- Provided records:
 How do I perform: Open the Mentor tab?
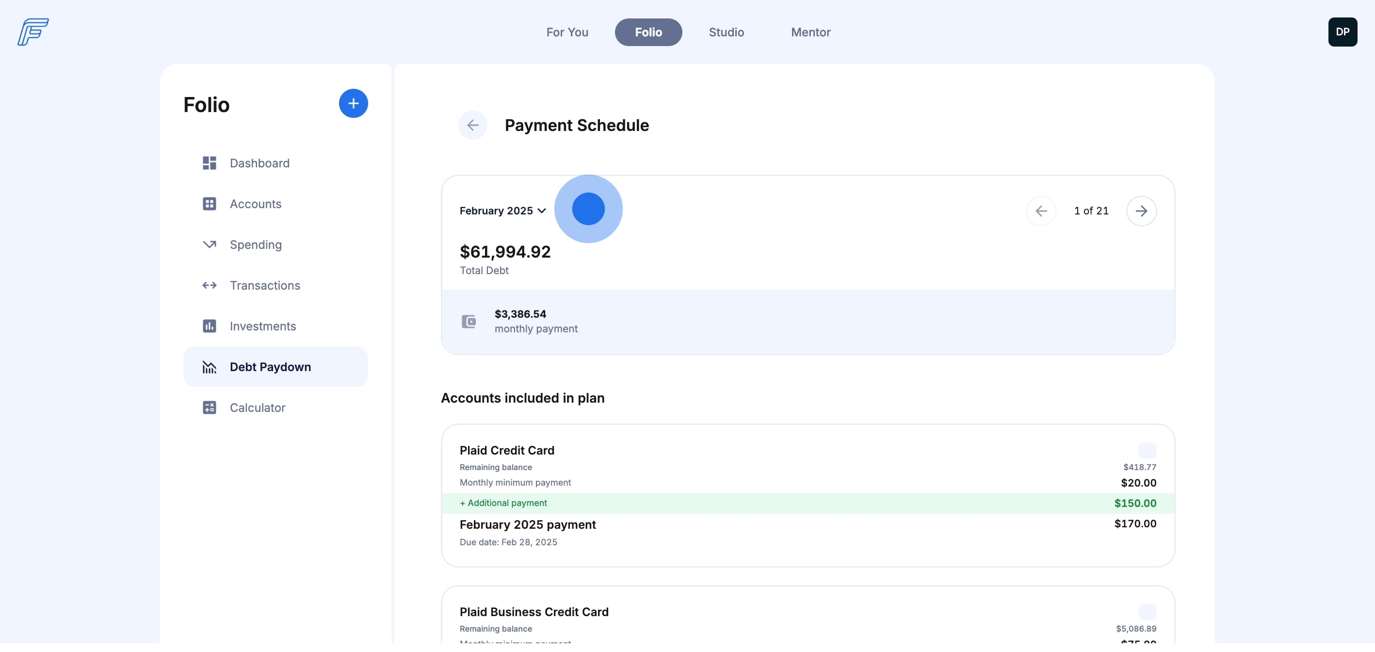(x=810, y=33)
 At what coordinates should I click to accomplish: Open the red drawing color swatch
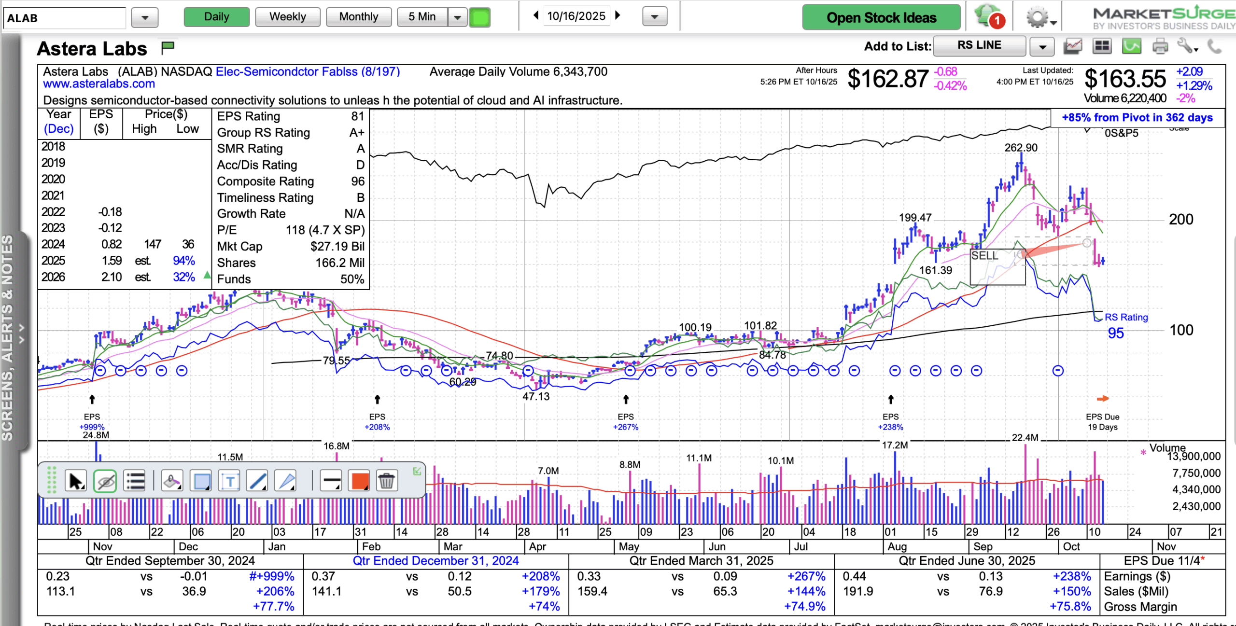pyautogui.click(x=360, y=481)
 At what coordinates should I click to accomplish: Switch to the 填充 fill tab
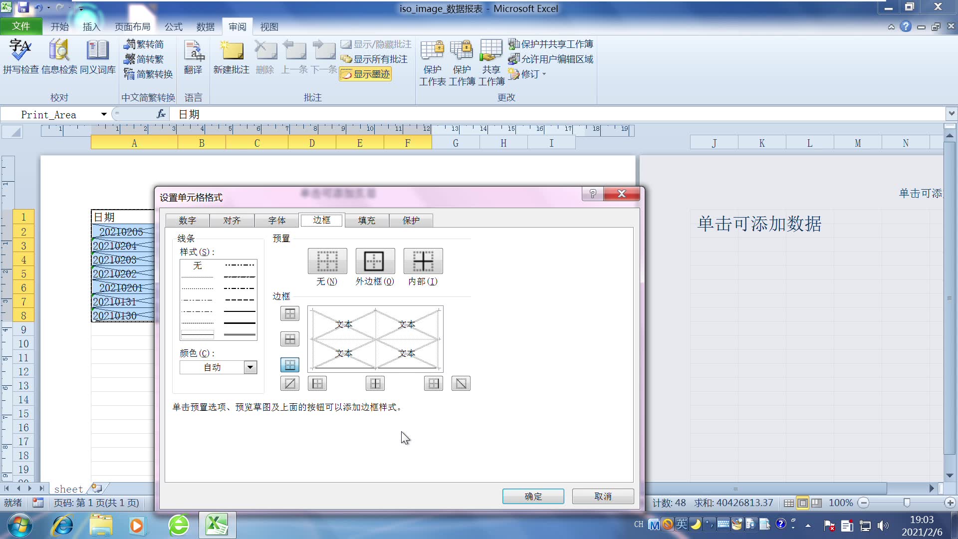[x=366, y=220]
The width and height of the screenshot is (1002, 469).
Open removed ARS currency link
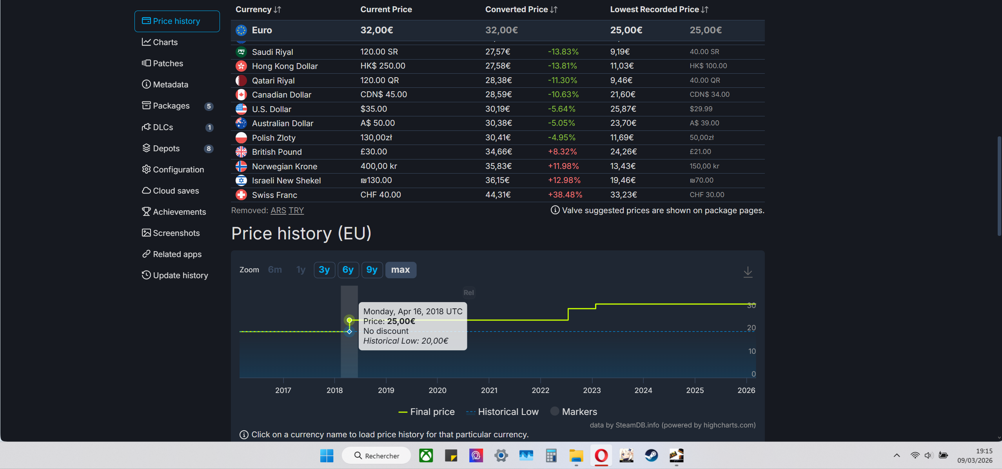(x=278, y=210)
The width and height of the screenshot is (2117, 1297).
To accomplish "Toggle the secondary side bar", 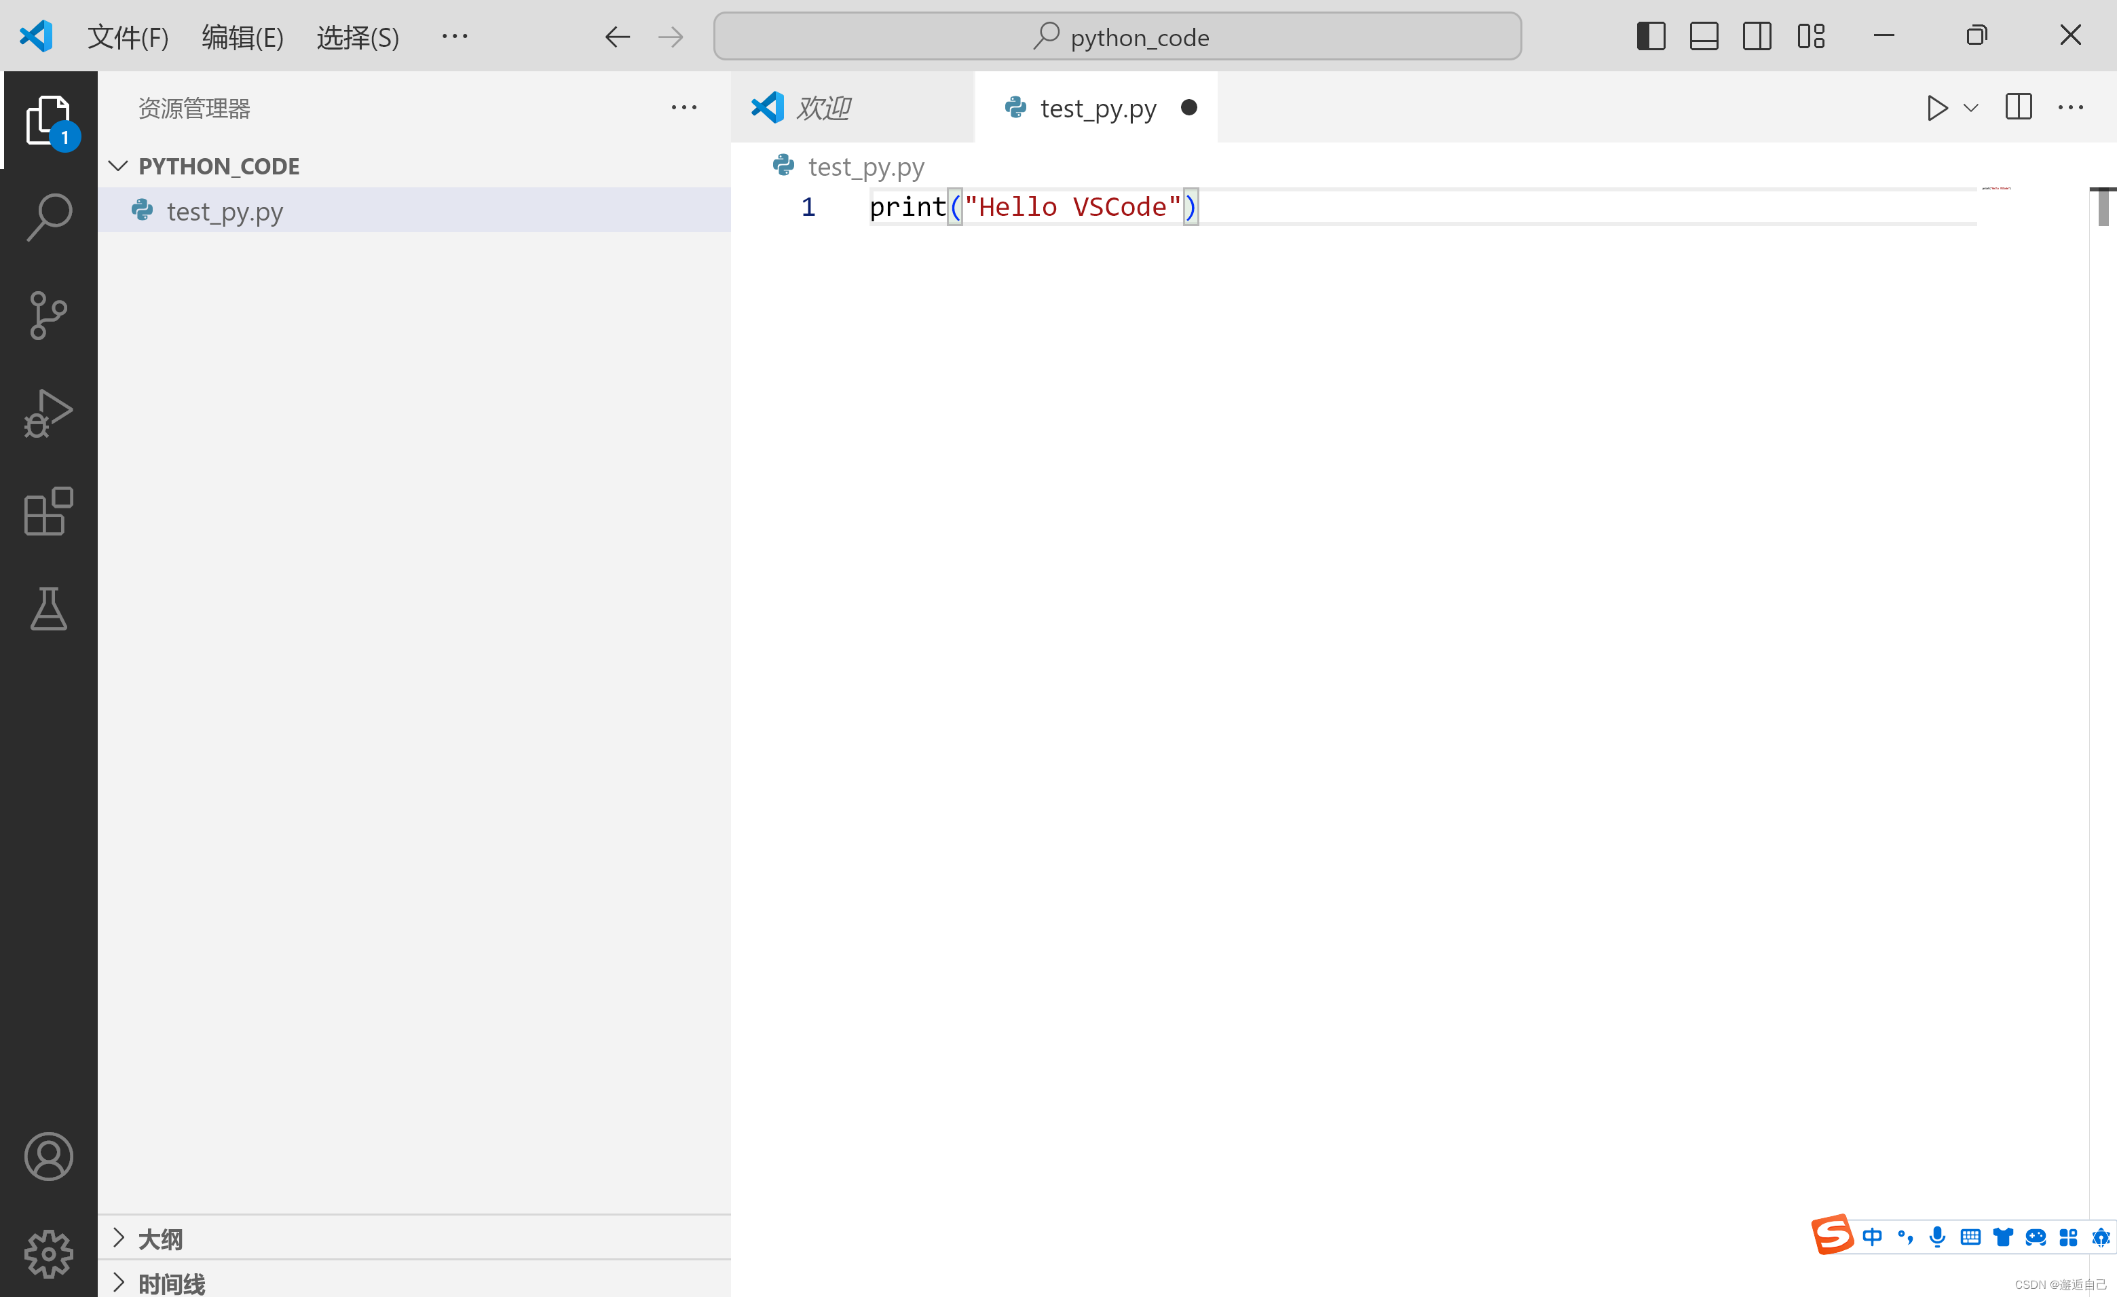I will (x=1757, y=36).
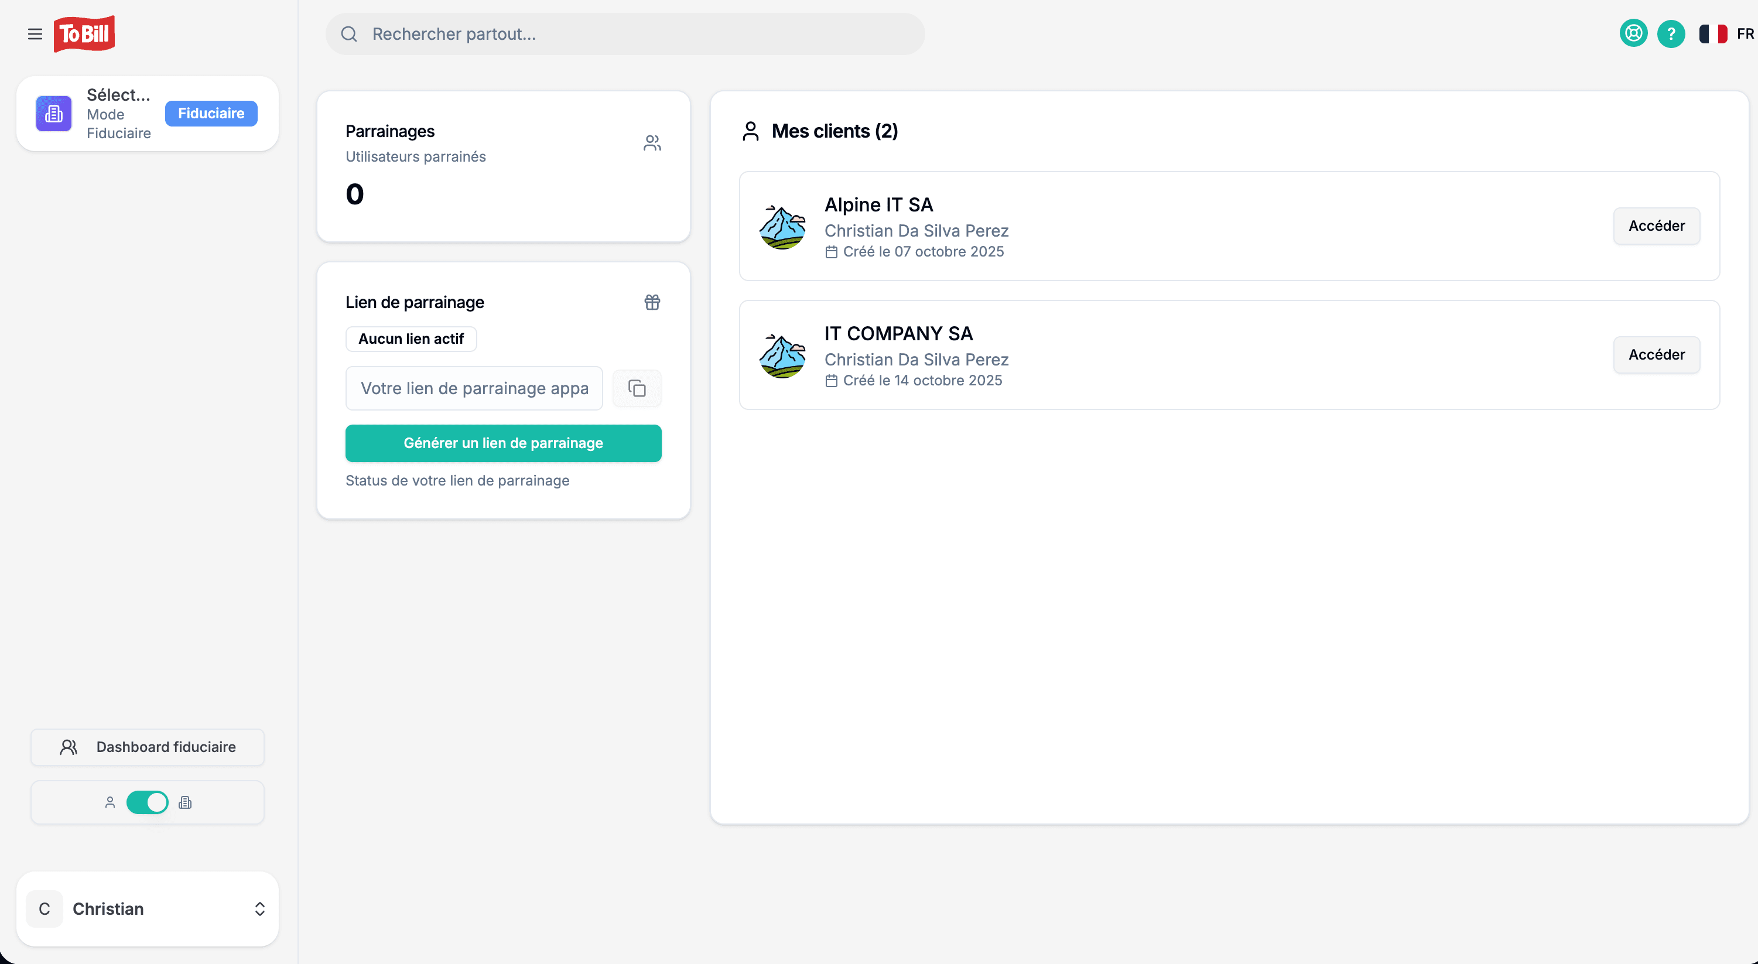This screenshot has height=964, width=1758.
Task: Click the person icon beside mode switch
Action: tap(110, 802)
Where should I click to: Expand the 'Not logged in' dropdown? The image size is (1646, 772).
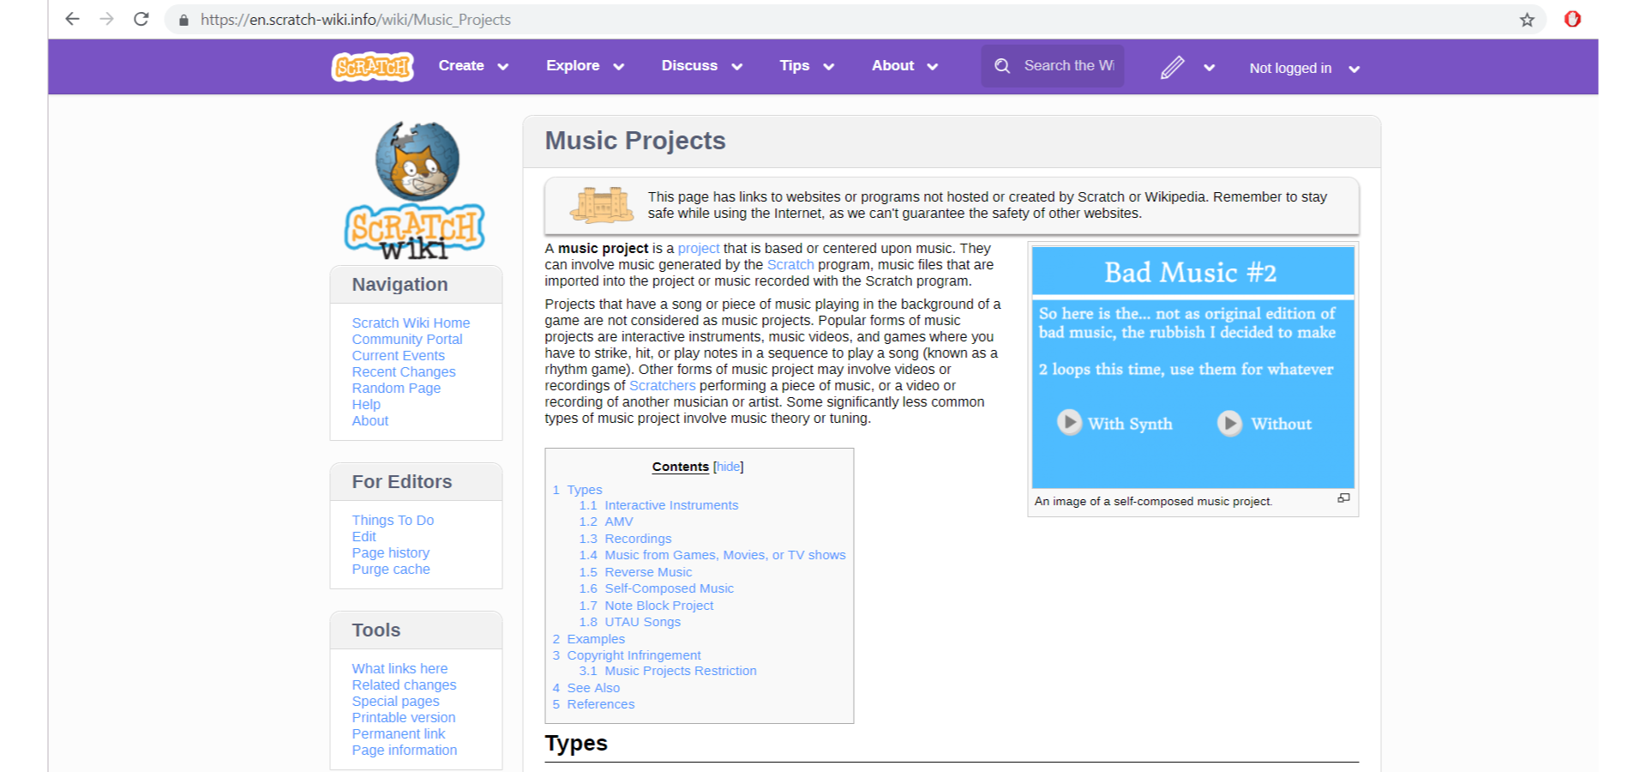tap(1354, 69)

- Work task:
Starting at the first line of the material above and ending with the line that contains "The width and height of the screenshot is (2117, 1297).", reproduce every line exactly, and leave out the pictures.

- Output below:
 How do I perform: Open the Mentor tab?
(x=810, y=33)
 At what coordinates should I click to accomplish: Open the red drawing color swatch
pyautogui.click(x=360, y=481)
 At what coordinates should I click to accomplish: Switch to the 填充 fill tab
[x=366, y=220]
The width and height of the screenshot is (1002, 469).
Open removed ARS currency link
(x=278, y=210)
The width and height of the screenshot is (2117, 1297).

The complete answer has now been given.